Set the whole listing down again without deviation.

=== MATERIAL TO PROCESS ===

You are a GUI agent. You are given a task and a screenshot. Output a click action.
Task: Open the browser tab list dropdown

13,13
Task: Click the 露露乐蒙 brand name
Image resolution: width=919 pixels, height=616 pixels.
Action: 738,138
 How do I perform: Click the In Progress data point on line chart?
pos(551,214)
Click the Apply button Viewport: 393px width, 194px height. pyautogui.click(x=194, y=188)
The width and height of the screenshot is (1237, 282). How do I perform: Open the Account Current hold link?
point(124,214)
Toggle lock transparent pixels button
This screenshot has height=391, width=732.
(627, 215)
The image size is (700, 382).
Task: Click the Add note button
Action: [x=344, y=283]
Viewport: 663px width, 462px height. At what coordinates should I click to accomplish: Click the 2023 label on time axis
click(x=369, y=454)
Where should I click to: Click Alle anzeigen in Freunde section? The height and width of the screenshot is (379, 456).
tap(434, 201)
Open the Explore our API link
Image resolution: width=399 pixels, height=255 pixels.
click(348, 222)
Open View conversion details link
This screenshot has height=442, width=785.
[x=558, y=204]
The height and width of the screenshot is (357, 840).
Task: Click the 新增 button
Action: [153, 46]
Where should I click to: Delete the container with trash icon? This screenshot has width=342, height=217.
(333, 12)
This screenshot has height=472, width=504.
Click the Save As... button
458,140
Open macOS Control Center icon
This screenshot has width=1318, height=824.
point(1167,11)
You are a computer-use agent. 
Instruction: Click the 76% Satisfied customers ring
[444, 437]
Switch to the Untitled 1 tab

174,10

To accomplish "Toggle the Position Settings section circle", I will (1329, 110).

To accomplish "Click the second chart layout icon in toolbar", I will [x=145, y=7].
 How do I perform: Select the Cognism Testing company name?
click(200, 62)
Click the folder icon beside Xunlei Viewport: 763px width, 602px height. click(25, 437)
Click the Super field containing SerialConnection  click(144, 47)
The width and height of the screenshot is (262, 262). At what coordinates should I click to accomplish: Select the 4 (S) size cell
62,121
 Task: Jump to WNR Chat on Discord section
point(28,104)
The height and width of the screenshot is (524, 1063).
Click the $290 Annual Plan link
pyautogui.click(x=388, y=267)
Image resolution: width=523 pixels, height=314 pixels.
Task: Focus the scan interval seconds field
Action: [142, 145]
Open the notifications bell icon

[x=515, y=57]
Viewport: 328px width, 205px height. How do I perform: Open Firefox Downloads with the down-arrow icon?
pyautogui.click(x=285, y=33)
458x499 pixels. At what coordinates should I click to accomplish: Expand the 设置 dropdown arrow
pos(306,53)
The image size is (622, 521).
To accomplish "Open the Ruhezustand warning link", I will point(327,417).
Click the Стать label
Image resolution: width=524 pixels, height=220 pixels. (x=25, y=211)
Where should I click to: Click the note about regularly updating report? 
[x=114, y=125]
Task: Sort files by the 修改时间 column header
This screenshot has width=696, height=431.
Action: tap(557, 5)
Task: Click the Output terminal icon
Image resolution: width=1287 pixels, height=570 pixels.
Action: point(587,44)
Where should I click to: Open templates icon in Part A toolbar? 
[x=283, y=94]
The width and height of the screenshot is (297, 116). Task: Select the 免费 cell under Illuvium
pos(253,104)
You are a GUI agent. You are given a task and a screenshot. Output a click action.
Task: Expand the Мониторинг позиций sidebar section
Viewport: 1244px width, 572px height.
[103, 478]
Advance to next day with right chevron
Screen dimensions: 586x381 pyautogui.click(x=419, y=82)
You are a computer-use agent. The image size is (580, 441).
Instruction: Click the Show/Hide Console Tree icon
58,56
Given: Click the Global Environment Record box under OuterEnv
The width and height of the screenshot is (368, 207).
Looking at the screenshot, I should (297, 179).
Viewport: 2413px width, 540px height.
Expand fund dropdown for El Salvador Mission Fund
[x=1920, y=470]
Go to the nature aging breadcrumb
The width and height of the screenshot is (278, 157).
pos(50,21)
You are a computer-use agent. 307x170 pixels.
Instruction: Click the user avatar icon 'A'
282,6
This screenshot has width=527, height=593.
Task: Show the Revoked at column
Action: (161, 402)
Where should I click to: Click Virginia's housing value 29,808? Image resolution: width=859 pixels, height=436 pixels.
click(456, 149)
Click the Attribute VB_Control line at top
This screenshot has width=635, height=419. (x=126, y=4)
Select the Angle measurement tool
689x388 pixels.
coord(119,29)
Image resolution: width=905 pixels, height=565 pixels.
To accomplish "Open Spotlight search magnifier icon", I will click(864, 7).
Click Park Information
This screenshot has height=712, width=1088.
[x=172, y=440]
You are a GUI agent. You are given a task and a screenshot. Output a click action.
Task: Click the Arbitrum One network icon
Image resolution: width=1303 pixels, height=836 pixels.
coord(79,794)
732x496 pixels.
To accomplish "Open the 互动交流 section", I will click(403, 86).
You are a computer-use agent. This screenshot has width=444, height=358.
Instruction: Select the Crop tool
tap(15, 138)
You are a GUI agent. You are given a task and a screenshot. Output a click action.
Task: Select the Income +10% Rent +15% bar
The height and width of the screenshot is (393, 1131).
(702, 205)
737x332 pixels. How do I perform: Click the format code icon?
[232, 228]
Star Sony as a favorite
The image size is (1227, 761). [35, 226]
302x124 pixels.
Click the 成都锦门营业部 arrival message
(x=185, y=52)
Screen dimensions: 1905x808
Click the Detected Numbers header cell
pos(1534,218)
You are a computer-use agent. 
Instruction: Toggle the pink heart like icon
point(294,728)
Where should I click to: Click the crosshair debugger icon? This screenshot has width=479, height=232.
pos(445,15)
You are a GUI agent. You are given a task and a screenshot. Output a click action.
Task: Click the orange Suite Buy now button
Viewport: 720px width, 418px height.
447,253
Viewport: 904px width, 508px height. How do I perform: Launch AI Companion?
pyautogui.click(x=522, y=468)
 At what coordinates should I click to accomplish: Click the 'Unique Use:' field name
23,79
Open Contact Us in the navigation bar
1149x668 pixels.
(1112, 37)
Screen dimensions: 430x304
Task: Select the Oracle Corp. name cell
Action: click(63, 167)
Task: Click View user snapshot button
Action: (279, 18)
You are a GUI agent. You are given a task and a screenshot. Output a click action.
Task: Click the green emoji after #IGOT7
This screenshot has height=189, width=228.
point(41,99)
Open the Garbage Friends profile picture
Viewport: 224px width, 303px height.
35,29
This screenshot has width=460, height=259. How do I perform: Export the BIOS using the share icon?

===

* WRITTEN ANSWER:
You are a GUI agent. You are given a task and a screenshot. Output a click action.
Task: Open the browser tab list dropdown

13,13
Task: Click the 露露乐蒙 brand name
Image resolution: width=919 pixels, height=616 pixels.
Action: 738,138
 How do I perform: Click the In Progress data point on line chart?
pos(551,214)
Click the Apply button Viewport: 393px width, 194px height. pyautogui.click(x=194, y=188)
The width and height of the screenshot is (1237, 282). How do I perform: Open the Account Current hold link?
point(124,214)
Toggle lock transparent pixels button
This screenshot has height=391, width=732.
(627, 215)
The image size is (700, 382).
Task: Click the Add note button
Action: [x=344, y=283]
Viewport: 663px width, 462px height. At what coordinates should I click to accomplish: Click the 2023 label on time axis
click(x=369, y=454)
Where should I click to: Click Alle anzeigen in Freunde section? The height and width of the screenshot is (379, 456).
tap(434, 201)
Open the Explore our API link
Image resolution: width=399 pixels, height=255 pixels.
click(348, 222)
Open View conversion details link
This screenshot has height=442, width=785.
[x=558, y=204]
The height and width of the screenshot is (357, 840).
Task: Click the 新增 button
Action: [153, 46]
Where should I click to: Delete the container with trash icon? This screenshot has width=342, height=217.
(333, 12)
This screenshot has height=472, width=504.
Click the Save As... button
458,140
Open macOS Control Center icon
This screenshot has width=1318, height=824.
point(1167,11)
You are a computer-use agent. 
Instruction: Click the 76% Satisfied customers ring
[444, 437]
Switch to the Untitled 1 tab

174,10

To accomplish "Toggle the Position Settings section circle", I will (1329, 110).

To accomplish "Click the second chart layout icon in toolbar", I will [x=145, y=7].
 How do I perform: Select the Cognism Testing company name?
click(200, 62)
Click the folder icon beside Xunlei Viewport: 763px width, 602px height. click(25, 437)
Click the Super field containing SerialConnection  click(144, 47)
The width and height of the screenshot is (262, 262). At what coordinates should I click to accomplish: Select the 4 (S) size cell
62,121
 Task: Jump to WNR Chat on Discord section
point(28,104)
The height and width of the screenshot is (524, 1063).
Click the $290 Annual Plan link
pyautogui.click(x=388, y=267)
Image resolution: width=523 pixels, height=314 pixels.
Task: Focus the scan interval seconds field
Action: [142, 145]
Open the notifications bell icon

[x=515, y=57]
Viewport: 328px width, 205px height. How do I perform: Open Firefox Downloads with the down-arrow icon?
pyautogui.click(x=285, y=33)
458x499 pixels. At what coordinates should I click to accomplish: Expand the 设置 dropdown arrow
pos(306,53)
The image size is (622, 521).
To accomplish "Open the Ruhezustand warning link", I will point(327,417).
Click the Стать label
Image resolution: width=524 pixels, height=220 pixels. (x=25, y=211)
Where should I click to: Click the note about regularly updating report? 
[x=114, y=125]
Task: Sort files by the 修改时间 column header
This screenshot has width=696, height=431.
Action: tap(557, 5)
Task: Click the Output terminal icon
Image resolution: width=1287 pixels, height=570 pixels.
Action: point(587,44)
Where should I click to: Open templates icon in Part A toolbar? 
[x=283, y=94]
The width and height of the screenshot is (297, 116). Task: Select the 免费 cell under Illuvium
pos(253,104)
You are a GUI agent. You are given a task and a screenshot. Output a click action.
Task: Expand the Мониторинг позиций sidebar section
Viewport: 1244px width, 572px height.
[103, 478]
Advance to next day with right chevron
Screen dimensions: 586x381 pyautogui.click(x=419, y=82)
You are a computer-use agent. The image size is (580, 441).
Instruction: Click the Show/Hide Console Tree icon
58,56
Given: Click the Global Environment Record box under OuterEnv
The width and height of the screenshot is (368, 207).
Looking at the screenshot, I should (297, 179).
Viewport: 2413px width, 540px height.
Expand fund dropdown for El Salvador Mission Fund
[x=1920, y=470]
Go to the nature aging breadcrumb
The width and height of the screenshot is (278, 157).
pos(50,21)
You are a computer-use agent. 307x170 pixels.
Instruction: Click the user avatar icon 'A'
282,6
This screenshot has width=527, height=593.
Task: Show the Revoked at column
Action: (161, 402)
Where should I click to: Click Virginia's housing value 29,808? Image resolution: width=859 pixels, height=436 pixels.
click(456, 149)
Click the Attribute VB_Control line at top
This screenshot has width=635, height=419. (x=126, y=4)
Select the Angle measurement tool
689x388 pixels.
coord(119,29)
Image resolution: width=905 pixels, height=565 pixels.
To accomplish "Open Spotlight search magnifier icon", I will click(864, 7).
Click Park Information
This screenshot has height=712, width=1088.
[x=172, y=440]
You are a GUI agent. You are given a task and a screenshot. Output a click action.
Task: Click the Arbitrum One network icon
Image resolution: width=1303 pixels, height=836 pixels.
coord(79,794)
732x496 pixels.
To accomplish "Open the 互动交流 section", I will click(403, 86).
You are a computer-use agent. This screenshot has width=444, height=358.
Instruction: Select the Crop tool
tap(15, 138)
You are a GUI agent. You are given a task and a screenshot. Output a click action.
Task: Select the Income +10% Rent +15% bar
The height and width of the screenshot is (393, 1131).
(702, 205)
737x332 pixels. How do I perform: Click the format code icon?
[232, 228]
Star Sony as a favorite
The image size is (1227, 761). [35, 226]
302x124 pixels.
Click the 成都锦门营业部 arrival message
(x=185, y=52)
Screen dimensions: 1905x808
Click the Detected Numbers header cell
pos(1534,218)
You are a computer-use agent. 
Instruction: Toggle the pink heart like icon
point(294,728)
Where should I click to: Click the crosshair debugger icon? This screenshot has width=479, height=232.
pos(445,15)
You are a GUI agent. You are given a task and a screenshot. Output a click action.
Task: Click the orange Suite Buy now button
Viewport: 720px width, 418px height.
447,253
Viewport: 904px width, 508px height. How do I perform: Launch AI Companion?
pyautogui.click(x=522, y=468)
 At what coordinates should I click to accomplish: Click the 'Unique Use:' field name
23,79
Open Contact Us in the navigation bar
1149x668 pixels.
(1112, 37)
Screen dimensions: 430x304
Task: Select the Oracle Corp. name cell
Action: click(63, 167)
Task: Click View user snapshot button
Action: (279, 18)
You are a GUI agent. You are given a task and a screenshot. Output a click action.
Task: Click the green emoji after #IGOT7
This screenshot has height=189, width=228.
point(41,99)
Open the Garbage Friends profile picture
Viewport: 224px width, 303px height.
35,29
This screenshot has width=460, height=259. How do I perform: Export the BIOS using the share icon?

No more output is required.